Not concerned enough to revamp and expand out nuclear power production either
Kinda hard after Chernobyl and Fukushima.
Sorry but you are wrong
Chernobyl was the result of a faulty design and not one person died of radiation after the tsunami in Japan.
Besides new reactor technology has all but made reactors like Fukishima obsolete
New molten salt reactor designs do not need the huge volumes of water therefore can be buried underground which not only makes them safer but far more secure as well and they only need refueling every 2 decades or so
The Big Idea - Small Town Nukes - National Geographic Magazine
I love how all the supposedly science loving liberals are still living in the past when it comes to nuclear power
Ok, all the US reactors currently on hold are on hold because...
Love how people think Nat Geo and Wiki are good sources.
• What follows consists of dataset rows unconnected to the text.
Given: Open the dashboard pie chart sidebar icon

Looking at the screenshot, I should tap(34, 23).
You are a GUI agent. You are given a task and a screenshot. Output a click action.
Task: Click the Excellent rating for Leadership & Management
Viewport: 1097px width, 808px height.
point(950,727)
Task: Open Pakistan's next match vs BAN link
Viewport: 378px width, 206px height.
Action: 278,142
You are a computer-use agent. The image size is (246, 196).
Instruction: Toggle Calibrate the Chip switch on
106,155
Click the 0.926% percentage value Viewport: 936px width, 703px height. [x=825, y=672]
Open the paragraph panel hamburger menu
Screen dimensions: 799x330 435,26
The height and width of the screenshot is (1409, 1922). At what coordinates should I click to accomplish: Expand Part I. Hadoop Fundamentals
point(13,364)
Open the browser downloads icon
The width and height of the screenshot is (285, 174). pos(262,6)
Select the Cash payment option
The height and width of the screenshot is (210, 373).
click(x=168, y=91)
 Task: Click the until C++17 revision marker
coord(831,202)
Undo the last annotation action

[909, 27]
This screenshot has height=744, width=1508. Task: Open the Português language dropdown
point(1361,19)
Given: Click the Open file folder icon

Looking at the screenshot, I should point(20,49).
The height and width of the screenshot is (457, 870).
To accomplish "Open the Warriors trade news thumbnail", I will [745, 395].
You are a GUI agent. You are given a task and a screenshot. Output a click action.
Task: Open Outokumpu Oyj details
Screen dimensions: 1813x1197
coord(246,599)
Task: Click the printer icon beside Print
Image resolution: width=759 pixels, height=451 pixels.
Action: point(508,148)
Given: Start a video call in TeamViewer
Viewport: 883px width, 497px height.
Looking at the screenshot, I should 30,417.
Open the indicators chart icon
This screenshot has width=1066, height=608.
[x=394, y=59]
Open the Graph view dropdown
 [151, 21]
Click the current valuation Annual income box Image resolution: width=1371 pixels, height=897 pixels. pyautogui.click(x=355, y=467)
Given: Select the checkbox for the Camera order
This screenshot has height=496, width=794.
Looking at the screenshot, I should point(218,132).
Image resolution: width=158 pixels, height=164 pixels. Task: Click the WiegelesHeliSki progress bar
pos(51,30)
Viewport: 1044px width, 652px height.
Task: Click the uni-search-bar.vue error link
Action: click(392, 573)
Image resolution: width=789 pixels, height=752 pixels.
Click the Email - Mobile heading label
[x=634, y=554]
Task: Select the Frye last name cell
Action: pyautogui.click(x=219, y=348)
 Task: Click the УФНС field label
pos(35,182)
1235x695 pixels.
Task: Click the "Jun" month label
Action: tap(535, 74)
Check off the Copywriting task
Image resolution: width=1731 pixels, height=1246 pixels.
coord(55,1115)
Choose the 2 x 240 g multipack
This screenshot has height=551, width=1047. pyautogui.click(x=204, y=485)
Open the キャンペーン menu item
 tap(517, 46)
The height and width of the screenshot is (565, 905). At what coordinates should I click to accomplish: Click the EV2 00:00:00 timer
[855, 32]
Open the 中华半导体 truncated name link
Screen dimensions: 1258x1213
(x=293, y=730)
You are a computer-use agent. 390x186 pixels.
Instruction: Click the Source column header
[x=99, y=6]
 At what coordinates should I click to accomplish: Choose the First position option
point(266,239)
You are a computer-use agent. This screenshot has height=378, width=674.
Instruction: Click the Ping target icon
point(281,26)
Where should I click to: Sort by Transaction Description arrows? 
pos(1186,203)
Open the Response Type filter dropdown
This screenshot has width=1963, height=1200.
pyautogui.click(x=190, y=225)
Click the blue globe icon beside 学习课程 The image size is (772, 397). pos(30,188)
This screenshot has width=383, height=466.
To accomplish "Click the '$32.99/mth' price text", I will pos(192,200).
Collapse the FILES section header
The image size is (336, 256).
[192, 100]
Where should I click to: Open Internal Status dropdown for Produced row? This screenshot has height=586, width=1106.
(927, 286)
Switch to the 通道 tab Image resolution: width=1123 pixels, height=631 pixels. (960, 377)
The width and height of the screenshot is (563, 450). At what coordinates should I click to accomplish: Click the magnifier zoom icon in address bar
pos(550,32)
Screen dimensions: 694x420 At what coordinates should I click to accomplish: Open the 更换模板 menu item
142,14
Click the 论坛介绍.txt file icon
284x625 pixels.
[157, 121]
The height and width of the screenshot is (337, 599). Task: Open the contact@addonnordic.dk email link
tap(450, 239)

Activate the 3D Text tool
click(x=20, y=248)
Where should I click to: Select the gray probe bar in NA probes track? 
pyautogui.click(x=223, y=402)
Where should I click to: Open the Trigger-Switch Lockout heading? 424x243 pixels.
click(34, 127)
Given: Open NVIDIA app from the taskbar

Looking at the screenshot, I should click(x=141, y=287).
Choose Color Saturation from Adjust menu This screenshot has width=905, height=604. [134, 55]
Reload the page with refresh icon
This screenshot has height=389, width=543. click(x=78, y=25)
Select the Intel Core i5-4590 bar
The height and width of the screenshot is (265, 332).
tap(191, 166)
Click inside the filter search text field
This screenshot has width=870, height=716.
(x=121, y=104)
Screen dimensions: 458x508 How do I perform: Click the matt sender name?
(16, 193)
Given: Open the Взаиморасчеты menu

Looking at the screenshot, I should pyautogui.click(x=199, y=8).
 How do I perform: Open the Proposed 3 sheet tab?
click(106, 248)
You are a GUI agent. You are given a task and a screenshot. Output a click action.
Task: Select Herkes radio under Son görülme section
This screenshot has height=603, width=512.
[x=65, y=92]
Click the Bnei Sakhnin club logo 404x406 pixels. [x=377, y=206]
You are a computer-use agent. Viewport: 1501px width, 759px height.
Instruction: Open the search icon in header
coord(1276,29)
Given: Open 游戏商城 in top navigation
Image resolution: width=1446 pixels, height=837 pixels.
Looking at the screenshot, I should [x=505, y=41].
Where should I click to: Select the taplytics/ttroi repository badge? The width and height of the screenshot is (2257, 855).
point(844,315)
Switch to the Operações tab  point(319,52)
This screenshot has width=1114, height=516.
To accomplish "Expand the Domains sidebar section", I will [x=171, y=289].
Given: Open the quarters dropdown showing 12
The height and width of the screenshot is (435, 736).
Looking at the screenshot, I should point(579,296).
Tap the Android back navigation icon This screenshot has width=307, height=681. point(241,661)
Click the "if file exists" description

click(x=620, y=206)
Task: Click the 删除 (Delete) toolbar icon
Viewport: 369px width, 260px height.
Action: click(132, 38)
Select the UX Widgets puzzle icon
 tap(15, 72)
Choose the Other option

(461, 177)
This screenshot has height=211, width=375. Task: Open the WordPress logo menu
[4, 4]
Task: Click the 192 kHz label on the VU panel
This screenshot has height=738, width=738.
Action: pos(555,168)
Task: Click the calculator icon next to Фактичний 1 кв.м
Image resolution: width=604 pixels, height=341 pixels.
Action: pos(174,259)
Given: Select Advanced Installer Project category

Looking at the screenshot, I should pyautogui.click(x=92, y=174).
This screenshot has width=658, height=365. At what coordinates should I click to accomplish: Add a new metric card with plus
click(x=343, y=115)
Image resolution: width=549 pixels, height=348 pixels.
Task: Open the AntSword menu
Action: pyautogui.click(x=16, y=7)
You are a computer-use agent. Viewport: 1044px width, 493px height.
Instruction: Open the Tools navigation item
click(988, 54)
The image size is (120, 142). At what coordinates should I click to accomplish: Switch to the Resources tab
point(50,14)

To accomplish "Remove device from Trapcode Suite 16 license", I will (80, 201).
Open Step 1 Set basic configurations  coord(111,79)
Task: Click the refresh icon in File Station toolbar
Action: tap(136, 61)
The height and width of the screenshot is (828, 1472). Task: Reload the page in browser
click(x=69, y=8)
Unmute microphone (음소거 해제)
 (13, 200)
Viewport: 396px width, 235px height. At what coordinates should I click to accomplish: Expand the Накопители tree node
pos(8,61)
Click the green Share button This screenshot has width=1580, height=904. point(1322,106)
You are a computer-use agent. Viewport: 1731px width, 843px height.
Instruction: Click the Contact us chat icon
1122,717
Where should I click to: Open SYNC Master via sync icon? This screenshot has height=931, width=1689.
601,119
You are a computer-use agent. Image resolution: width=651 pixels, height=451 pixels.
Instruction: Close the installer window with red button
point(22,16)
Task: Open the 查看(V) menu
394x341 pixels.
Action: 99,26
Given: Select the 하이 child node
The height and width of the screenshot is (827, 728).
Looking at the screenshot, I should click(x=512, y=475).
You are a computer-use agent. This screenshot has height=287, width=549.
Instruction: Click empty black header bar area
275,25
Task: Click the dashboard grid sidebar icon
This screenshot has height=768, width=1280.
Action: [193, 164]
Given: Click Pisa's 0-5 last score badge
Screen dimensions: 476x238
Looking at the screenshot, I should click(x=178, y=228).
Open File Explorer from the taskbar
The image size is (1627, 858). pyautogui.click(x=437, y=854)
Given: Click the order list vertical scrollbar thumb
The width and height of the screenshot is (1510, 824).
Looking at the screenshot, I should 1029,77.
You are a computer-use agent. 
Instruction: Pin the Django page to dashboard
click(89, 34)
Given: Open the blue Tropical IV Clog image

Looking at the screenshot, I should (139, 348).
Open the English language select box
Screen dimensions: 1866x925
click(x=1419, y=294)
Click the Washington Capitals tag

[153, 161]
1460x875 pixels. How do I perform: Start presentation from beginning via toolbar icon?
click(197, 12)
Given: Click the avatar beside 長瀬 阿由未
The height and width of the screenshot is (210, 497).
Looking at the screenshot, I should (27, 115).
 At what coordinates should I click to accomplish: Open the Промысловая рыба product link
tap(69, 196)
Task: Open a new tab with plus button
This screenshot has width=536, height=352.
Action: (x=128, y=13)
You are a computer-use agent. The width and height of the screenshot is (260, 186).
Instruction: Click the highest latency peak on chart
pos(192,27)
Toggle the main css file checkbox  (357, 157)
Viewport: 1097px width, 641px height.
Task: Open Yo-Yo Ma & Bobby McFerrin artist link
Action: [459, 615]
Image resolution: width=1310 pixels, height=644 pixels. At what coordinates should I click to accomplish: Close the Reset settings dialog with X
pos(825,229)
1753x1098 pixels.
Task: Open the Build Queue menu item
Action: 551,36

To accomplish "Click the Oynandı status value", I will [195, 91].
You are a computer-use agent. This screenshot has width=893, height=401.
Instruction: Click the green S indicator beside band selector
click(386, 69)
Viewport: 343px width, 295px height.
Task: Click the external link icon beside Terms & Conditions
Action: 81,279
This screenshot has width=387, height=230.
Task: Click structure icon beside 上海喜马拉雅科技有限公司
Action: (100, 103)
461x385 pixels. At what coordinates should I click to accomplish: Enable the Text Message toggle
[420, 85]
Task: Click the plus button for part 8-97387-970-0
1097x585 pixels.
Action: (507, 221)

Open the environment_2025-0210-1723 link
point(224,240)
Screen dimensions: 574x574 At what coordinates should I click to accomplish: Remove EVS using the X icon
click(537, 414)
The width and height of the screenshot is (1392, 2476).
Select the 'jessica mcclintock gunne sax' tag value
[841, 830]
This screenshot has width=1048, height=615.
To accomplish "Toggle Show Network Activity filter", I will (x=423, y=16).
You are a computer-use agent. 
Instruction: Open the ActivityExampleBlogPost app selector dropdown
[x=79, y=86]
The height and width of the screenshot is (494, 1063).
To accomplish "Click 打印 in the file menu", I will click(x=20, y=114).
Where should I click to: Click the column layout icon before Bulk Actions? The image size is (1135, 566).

As opposed to oh I dunno, a nuclear industry periodical.
"# The country's 100 nuclear reactors produced 798 billion kWh in 2014, over 19% of total electrical output. There are now 99 units operable (98.7 GWe) and five under construction.
# Following a 30-year period in which few new reactors were built, it is expected that six new units may come on line by 2020, four of those resulting from 16 licence applications made since mid-2007 to build 24 new nuclear reactors.
However, lower gas prices since 2009 have put the economic viability of some existing reactors and proposed projects in doubt.
Almost all the US nuclear generating capacity comes from reactors built between 1967 and 1990. Until 2013 there had been no new construction starts since 1977, largely because for a number of years gas generation was considered more economically attractive and because construction schedules during the 1970s and 1980s had frequently been extended by opposition, compounded by heightened safety fears following the Three Mile Island accident in 1979.
Ten other nuclear plants (13 reactors) are considered (at the start of 2014) to be at risk of closure, all but one of these in the northeast of the country, in deregulated states. The factors giving rise to uncertainty are high costs with low power prices, regulatory issues, and local concerns with
safety and reliability.
However, based largely on low natural gas prices in Texas compounded by the Fukushima accident, in April 2011, NRG decided to pull out of the project and write off its $331 million investment in it."